Because the Direct Democracy Forum care about the plight of the poor and believe that there is a place in the sun for every South African citizen and bemoan the plight of the communities written of in that article, and anticipate that that caring will tempt some to label the DDF as  socialist or communist, we will examine the nature of socialism, to dispel any such ideas.

The Merriam-Webster on-line dictionary defines socialism as “a system or condition of society or group living in which there is no private property and in which the means of production are owned and controlled by the state”.  Caring for the poor is not a feature of socialism. (see full definition here)

Since the DDF advocate the private ownership of capital and private ownership of the means of production, the DDF cannot be labeled socialist.  In the FAQ “Are the DDF thinly disguised Communists?” the DDF describes itself as “libertarians with a social conscience”.  The DDF are proud of being libertarian and having a social conscience and of championing individual empowerment and responsibility through education, training and encouraging economic opportunity. 

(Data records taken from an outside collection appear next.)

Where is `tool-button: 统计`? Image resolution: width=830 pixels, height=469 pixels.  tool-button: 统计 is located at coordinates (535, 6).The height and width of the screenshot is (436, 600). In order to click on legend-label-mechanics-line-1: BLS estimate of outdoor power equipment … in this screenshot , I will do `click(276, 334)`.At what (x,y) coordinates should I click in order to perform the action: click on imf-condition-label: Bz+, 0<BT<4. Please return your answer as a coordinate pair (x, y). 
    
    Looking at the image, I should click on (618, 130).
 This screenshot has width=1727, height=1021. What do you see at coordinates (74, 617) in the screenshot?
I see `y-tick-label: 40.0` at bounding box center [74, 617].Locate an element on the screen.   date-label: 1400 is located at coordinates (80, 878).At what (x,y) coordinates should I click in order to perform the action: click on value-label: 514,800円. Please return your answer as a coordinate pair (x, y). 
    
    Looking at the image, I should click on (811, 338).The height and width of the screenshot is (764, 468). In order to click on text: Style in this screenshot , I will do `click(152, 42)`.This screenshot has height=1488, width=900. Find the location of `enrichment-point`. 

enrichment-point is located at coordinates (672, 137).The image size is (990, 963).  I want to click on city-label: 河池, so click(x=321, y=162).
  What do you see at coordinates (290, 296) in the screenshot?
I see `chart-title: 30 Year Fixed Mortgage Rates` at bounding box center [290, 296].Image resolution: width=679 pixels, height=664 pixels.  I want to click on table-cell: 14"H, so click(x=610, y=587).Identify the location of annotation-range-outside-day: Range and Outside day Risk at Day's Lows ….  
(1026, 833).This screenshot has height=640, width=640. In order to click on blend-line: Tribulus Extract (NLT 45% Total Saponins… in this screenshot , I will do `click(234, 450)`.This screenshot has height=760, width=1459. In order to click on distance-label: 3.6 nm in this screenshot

By contrast, the African National Congress (black African National Socialists) want to corner both the means of production and the market-place through its cadres and follow in the steps of the avowed National Socialists of Germany (the Nazis) and white Afrikaner National Socialists of South Africa (the Nationalist Party or the Nats).  As a consequence the ANC led South Africa is a great deal more socialist than a DDF led South Africa will ever be.

All of this is a preface to stating that a DDF administration will ensure that every poor South African is properly housed and skilled and in gainful employment (see DDF policies).  This may take some years or even decades to achieve but never the less the process will commence from day 1 of a DDF administration’s term of office.  The DDF will break the cycle of corruption, poverty and social disobedience that has led to depths of oppression and politically sanctioned evictions, beatings, torture, shootings and murder written of in this article, and that does not make the DDF socialist by any means, it just makes us responsible members of the human race.